[Dataset items]

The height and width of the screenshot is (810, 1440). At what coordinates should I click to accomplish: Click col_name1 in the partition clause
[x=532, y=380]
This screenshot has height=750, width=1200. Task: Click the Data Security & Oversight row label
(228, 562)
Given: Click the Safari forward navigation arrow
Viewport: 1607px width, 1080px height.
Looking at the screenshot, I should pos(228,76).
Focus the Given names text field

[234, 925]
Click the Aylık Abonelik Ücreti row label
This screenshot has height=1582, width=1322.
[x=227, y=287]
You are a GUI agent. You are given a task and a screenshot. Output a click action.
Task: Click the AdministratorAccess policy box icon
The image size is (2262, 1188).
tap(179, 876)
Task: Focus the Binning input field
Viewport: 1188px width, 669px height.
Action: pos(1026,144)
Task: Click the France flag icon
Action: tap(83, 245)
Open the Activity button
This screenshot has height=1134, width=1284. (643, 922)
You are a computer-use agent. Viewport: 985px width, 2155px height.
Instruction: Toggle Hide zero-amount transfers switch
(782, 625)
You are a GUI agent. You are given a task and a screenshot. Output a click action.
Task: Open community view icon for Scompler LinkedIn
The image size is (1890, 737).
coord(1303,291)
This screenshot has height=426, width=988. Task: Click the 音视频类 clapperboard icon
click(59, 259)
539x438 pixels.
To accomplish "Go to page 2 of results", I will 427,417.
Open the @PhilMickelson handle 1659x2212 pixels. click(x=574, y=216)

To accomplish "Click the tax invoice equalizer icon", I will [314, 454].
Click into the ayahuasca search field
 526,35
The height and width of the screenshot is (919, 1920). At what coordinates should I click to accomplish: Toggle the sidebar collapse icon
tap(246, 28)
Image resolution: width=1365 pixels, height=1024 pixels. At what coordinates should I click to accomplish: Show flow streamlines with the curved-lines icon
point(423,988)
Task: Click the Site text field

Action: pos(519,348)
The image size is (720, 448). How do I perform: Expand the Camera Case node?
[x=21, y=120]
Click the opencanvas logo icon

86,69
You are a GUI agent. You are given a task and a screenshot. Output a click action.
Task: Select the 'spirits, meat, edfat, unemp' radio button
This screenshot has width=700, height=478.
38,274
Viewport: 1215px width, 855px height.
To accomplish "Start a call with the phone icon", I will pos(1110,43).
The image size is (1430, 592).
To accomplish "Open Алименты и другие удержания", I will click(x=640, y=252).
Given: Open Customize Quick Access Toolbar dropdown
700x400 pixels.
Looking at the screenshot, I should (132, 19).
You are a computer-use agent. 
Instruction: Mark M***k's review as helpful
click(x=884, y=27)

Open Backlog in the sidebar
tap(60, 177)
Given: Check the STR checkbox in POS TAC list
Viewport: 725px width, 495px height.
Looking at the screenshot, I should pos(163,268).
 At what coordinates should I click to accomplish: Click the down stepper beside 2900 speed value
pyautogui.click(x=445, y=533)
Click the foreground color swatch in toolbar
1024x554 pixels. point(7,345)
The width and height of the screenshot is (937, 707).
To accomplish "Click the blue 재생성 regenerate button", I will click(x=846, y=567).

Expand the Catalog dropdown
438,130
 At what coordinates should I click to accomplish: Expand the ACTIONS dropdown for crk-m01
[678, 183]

WHAT NEEDS TO BE DONE
The entire set of entries, and nothing else, should be set down exactly.

EXERCISE SOLUTION
The height and width of the screenshot is (810, 1440). At what coordinates should I click to accomplish: Click col_name1 in the partition clause
[x=532, y=380]
This screenshot has height=750, width=1200. Task: Click the Data Security & Oversight row label
(228, 562)
Given: Click the Safari forward navigation arrow
Viewport: 1607px width, 1080px height.
Looking at the screenshot, I should pos(228,76).
Focus the Given names text field

[234, 925]
Click the Aylık Abonelik Ücreti row label
This screenshot has height=1582, width=1322.
[x=227, y=287]
You are a GUI agent. You are given a task and a screenshot. Output a click action.
Task: Click the AdministratorAccess policy box icon
The image size is (2262, 1188).
tap(179, 876)
Task: Focus the Binning input field
Viewport: 1188px width, 669px height.
Action: pos(1026,144)
Task: Click the France flag icon
Action: tap(83, 245)
Open the Activity button
This screenshot has height=1134, width=1284. (643, 922)
You are a computer-use agent. Viewport: 985px width, 2155px height.
Instruction: Toggle Hide zero-amount transfers switch
(782, 625)
You are a GUI agent. You are given a task and a screenshot. Output a click action.
Task: Open community view icon for Scompler LinkedIn
The image size is (1890, 737).
coord(1303,291)
This screenshot has height=426, width=988. Task: Click the 音视频类 clapperboard icon
click(59, 259)
539x438 pixels.
To accomplish "Go to page 2 of results", I will 427,417.
Open the @PhilMickelson handle 1659x2212 pixels. click(x=574, y=216)

To accomplish "Click the tax invoice equalizer icon", I will [314, 454].
Click into the ayahuasca search field
 526,35
The height and width of the screenshot is (919, 1920). At what coordinates should I click to accomplish: Toggle the sidebar collapse icon
tap(246, 28)
Image resolution: width=1365 pixels, height=1024 pixels. At what coordinates should I click to accomplish: Show flow streamlines with the curved-lines icon
point(423,988)
Task: Click the Site text field

Action: pos(519,348)
The image size is (720, 448). How do I perform: Expand the Camera Case node?
[x=21, y=120]
Click the opencanvas logo icon

86,69
You are a GUI agent. You are given a task and a screenshot. Output a click action.
Task: Select the 'spirits, meat, edfat, unemp' radio button
This screenshot has width=700, height=478.
38,274
Viewport: 1215px width, 855px height.
To accomplish "Start a call with the phone icon", I will pos(1110,43).
The image size is (1430, 592).
To accomplish "Open Алименты и другие удержания", I will click(x=640, y=252).
Given: Open Customize Quick Access Toolbar dropdown
700x400 pixels.
Looking at the screenshot, I should (132, 19).
You are a computer-use agent. 
Instruction: Mark M***k's review as helpful
click(x=884, y=27)

Open Backlog in the sidebar
tap(60, 177)
Given: Check the STR checkbox in POS TAC list
Viewport: 725px width, 495px height.
Looking at the screenshot, I should pos(163,268).
 At what coordinates should I click to accomplish: Click the down stepper beside 2900 speed value
pyautogui.click(x=445, y=533)
Click the foreground color swatch in toolbar
1024x554 pixels. point(7,345)
The width and height of the screenshot is (937, 707).
To accomplish "Click the blue 재생성 regenerate button", I will click(x=846, y=567).

Expand the Catalog dropdown
438,130
 At what coordinates should I click to accomplish: Expand the ACTIONS dropdown for crk-m01
[678, 183]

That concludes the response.